Adapting Virtual Guides: Using cognitive user profiling to enhance data driven information exchange.
The project addresses the problem of selecting which information from an extremely rich database to relay to an interested but relatively passive user. In many situations, the amount of information that can be given to a receiving party exceeds practical constraints such as the time available for the information exchange, motivational limitation on the receiving party, or the maximum complexity that the receiving party is willing to process. A typical example of this situation is a professional, educated museum guide touring an interested party of art novices through a museum. The guide has access to much more knowledge that the party can handle, so she has to limit the information given during the tour. Assuming an experienced guide, she probably has a default tour through the museum, discussing the highlights of the museum and some anecdotes to keep the party interested. However, unlike in a classroom setting, there is no formal curriculum that she has to follow. Based on the perceived interests of the party, she can adapt her tour, selecting from her extensive knowledge of the works exhibited in the museum, to better align the relayed information to the interests of the party.

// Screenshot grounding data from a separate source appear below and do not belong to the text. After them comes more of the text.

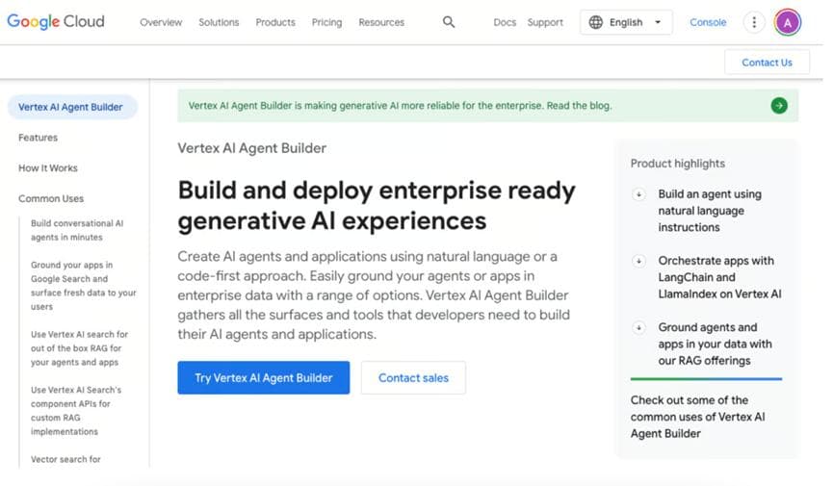Screen dimensions: 833x486
Task: Open the Products menu
Action: (x=275, y=22)
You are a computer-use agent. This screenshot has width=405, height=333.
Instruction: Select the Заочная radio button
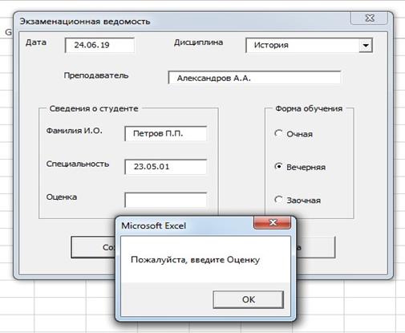278,200
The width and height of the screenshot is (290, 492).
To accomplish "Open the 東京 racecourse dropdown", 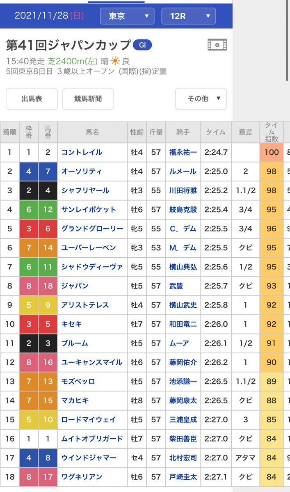I will (127, 16).
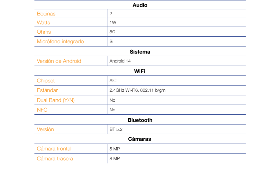Select the BT 5.2 value

coord(116,129)
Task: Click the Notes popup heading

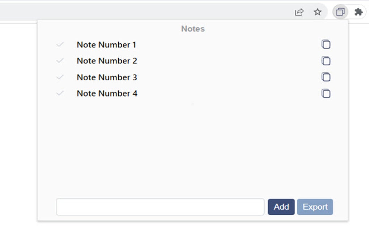Action: 193,29
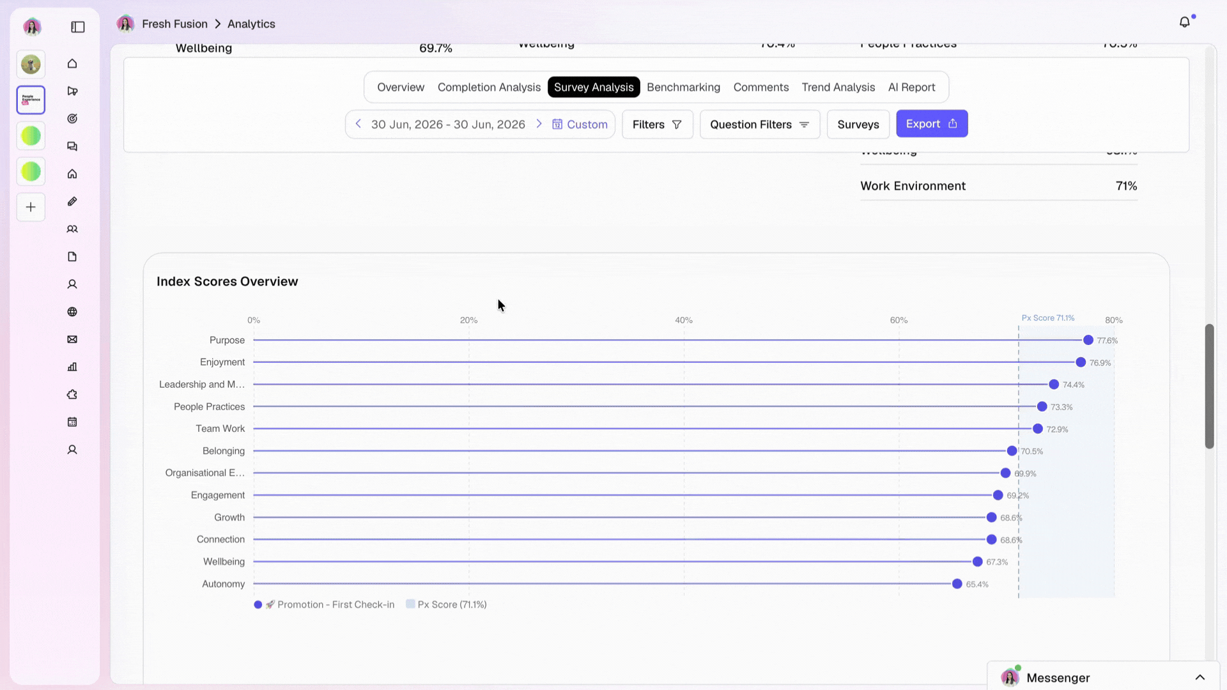This screenshot has height=690, width=1227.
Task: Click the Surveys button
Action: tap(858, 124)
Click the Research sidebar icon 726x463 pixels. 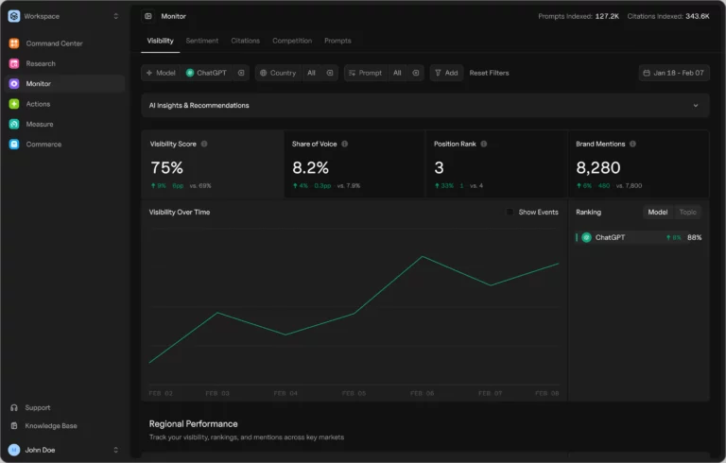14,63
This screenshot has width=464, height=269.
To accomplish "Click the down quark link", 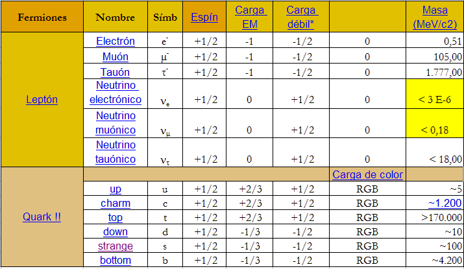I will (x=115, y=232).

In this project we will apply principles from the ACT-R architecture of cognition to implement an dynamic, adaptive virtual guide for the collection of the Rijksmuseum. In related I2RP-projects, databases containing semantic knowledge about the collection and methods to interface this knowledge have been developed. The aim of this project is to design and implement a virtual guide that is able to adapt itself to the user. In order to realize this goal, both guide and user models have to be developed. One of the challenges that will be faced is how to update the guide model, as the incoming information for shaping the model will be relatively sparse. An import aspect is how to use the learning capabilities available in ACT-R to have the virtual guide adapt and develop itself over time in such a way that a returning user can take the tour again without being presented with exactly the same information.
Another issue that this project might focus on, is the form in which the information is given to the user. For example, when describing visual art, presenting large amounts of visually presented text goes against the parallel listen-and-look advantage of a real-world guided tour. At the same time, having to wait until a spoken text is finished decreases the
self-directed advantages of virtual guiding.